(WHAT TO DO): Please reproduce every record, keeping each one exactly as written.

***** SUPPLIED ENTRIES *****

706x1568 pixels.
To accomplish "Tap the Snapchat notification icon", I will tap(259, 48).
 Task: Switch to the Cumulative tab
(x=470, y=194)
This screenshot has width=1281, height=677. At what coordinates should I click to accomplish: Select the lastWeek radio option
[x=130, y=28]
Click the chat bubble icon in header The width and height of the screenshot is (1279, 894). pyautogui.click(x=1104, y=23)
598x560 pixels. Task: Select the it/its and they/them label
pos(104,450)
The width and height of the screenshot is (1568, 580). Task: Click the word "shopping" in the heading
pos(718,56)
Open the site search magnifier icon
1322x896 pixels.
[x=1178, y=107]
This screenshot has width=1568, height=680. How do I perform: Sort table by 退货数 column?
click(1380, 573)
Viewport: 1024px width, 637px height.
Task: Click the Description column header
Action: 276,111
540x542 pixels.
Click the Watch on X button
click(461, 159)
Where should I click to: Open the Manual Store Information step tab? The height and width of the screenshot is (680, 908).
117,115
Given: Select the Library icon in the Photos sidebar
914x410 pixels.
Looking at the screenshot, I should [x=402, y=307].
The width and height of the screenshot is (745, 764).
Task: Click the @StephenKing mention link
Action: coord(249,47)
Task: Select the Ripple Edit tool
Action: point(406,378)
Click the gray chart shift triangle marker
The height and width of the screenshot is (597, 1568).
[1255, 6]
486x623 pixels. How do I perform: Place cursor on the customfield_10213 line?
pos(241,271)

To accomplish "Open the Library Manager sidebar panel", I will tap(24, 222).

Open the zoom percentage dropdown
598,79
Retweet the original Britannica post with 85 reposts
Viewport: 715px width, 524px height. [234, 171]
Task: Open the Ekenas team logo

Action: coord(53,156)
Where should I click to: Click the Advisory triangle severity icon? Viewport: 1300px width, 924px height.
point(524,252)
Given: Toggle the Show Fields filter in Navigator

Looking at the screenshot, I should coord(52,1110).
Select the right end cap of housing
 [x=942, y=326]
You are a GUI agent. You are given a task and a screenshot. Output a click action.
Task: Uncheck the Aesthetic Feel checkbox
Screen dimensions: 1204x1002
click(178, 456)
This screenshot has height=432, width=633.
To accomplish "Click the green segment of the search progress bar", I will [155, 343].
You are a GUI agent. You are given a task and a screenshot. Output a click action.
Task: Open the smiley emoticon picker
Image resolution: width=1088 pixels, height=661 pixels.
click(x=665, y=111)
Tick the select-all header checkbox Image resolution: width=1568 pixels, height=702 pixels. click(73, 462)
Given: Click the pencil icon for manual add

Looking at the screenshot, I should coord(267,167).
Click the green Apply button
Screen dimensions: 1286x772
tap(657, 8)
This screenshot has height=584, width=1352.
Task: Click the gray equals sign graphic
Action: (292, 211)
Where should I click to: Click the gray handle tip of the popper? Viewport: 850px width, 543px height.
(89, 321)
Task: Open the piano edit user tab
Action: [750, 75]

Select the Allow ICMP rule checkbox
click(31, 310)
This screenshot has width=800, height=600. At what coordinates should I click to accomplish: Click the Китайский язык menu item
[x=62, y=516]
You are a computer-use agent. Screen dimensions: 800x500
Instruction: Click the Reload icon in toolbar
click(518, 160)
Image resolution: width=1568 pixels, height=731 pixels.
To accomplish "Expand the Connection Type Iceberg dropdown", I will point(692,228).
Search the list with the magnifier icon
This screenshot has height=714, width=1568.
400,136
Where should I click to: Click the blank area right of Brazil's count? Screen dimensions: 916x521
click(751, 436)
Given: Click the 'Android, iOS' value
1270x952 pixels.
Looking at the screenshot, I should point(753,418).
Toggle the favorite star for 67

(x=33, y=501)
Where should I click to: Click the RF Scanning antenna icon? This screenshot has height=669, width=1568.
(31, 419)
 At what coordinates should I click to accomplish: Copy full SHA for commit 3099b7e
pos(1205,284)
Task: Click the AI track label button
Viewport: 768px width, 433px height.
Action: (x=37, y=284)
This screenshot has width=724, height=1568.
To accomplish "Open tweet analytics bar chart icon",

*****

(WRITTEN ANSWER):
706x1568 pixels.
To accomplish "Tap the Snapchat notification icon", I will tap(259, 48).
 Task: Switch to the Cumulative tab
(x=470, y=194)
This screenshot has width=1281, height=677. At what coordinates should I click to accomplish: Select the lastWeek radio option
[x=130, y=28]
Click the chat bubble icon in header The width and height of the screenshot is (1279, 894). pyautogui.click(x=1104, y=23)
598x560 pixels. Task: Select the it/its and they/them label
pos(104,450)
The width and height of the screenshot is (1568, 580). Task: Click the word "shopping" in the heading
pos(718,56)
Open the site search magnifier icon
1322x896 pixels.
[x=1178, y=107]
This screenshot has width=1568, height=680. How do I perform: Sort table by 退货数 column?
click(1380, 573)
Viewport: 1024px width, 637px height.
Task: Click the Description column header
Action: 276,111
540x542 pixels.
Click the Watch on X button
click(461, 159)
Where should I click to: Open the Manual Store Information step tab? The height and width of the screenshot is (680, 908).
117,115
Given: Select the Library icon in the Photos sidebar
914x410 pixels.
Looking at the screenshot, I should [x=402, y=307].
The width and height of the screenshot is (745, 764).
Task: Click the @StephenKing mention link
Action: coord(249,47)
Task: Select the Ripple Edit tool
Action: point(406,378)
Click the gray chart shift triangle marker
The height and width of the screenshot is (597, 1568).
[1255, 6]
486x623 pixels. How do I perform: Place cursor on the customfield_10213 line?
pos(241,271)

To accomplish "Open the Library Manager sidebar panel", I will tap(24, 222).

Open the zoom percentage dropdown
598,79
Retweet the original Britannica post with 85 reposts
Viewport: 715px width, 524px height. [234, 171]
Task: Open the Ekenas team logo

Action: coord(53,156)
Where should I click to: Click the Advisory triangle severity icon? Viewport: 1300px width, 924px height.
point(524,252)
Given: Toggle the Show Fields filter in Navigator

Looking at the screenshot, I should coord(52,1110).
Select the right end cap of housing
 [x=942, y=326]
You are a GUI agent. You are given a task and a screenshot. Output a click action.
Task: Uncheck the Aesthetic Feel checkbox
Screen dimensions: 1204x1002
click(178, 456)
This screenshot has height=432, width=633.
To accomplish "Click the green segment of the search progress bar", I will [155, 343].
You are a GUI agent. You are given a task and a screenshot. Output a click action.
Task: Open the smiley emoticon picker
Image resolution: width=1088 pixels, height=661 pixels.
click(x=665, y=111)
Tick the select-all header checkbox Image resolution: width=1568 pixels, height=702 pixels. click(73, 462)
Given: Click the pencil icon for manual add

Looking at the screenshot, I should coord(267,167).
Click the green Apply button
Screen dimensions: 1286x772
tap(657, 8)
This screenshot has height=584, width=1352.
Task: Click the gray equals sign graphic
Action: (292, 211)
Where should I click to: Click the gray handle tip of the popper? Viewport: 850px width, 543px height.
(89, 321)
Task: Open the piano edit user tab
Action: [750, 75]

Select the Allow ICMP rule checkbox
click(31, 310)
This screenshot has width=800, height=600. At what coordinates should I click to accomplish: Click the Китайский язык menu item
[x=62, y=516]
You are a computer-use agent. Screen dimensions: 800x500
Instruction: Click the Reload icon in toolbar
click(518, 160)
Image resolution: width=1568 pixels, height=731 pixels.
To accomplish "Expand the Connection Type Iceberg dropdown", I will point(692,228).
Search the list with the magnifier icon
This screenshot has height=714, width=1568.
400,136
Where should I click to: Click the blank area right of Brazil's count? Screen dimensions: 916x521
click(751, 436)
Given: Click the 'Android, iOS' value
1270x952 pixels.
Looking at the screenshot, I should point(753,418).
Toggle the favorite star for 67

(x=33, y=501)
Where should I click to: Click the RF Scanning antenna icon? This screenshot has height=669, width=1568.
(31, 419)
 At what coordinates should I click to accomplish: Copy full SHA for commit 3099b7e
pos(1205,284)
Task: Click the AI track label button
Viewport: 768px width, 433px height.
Action: (x=37, y=284)
This screenshot has width=724, height=1568.
To accomplish "Open tweet analytics bar chart icon",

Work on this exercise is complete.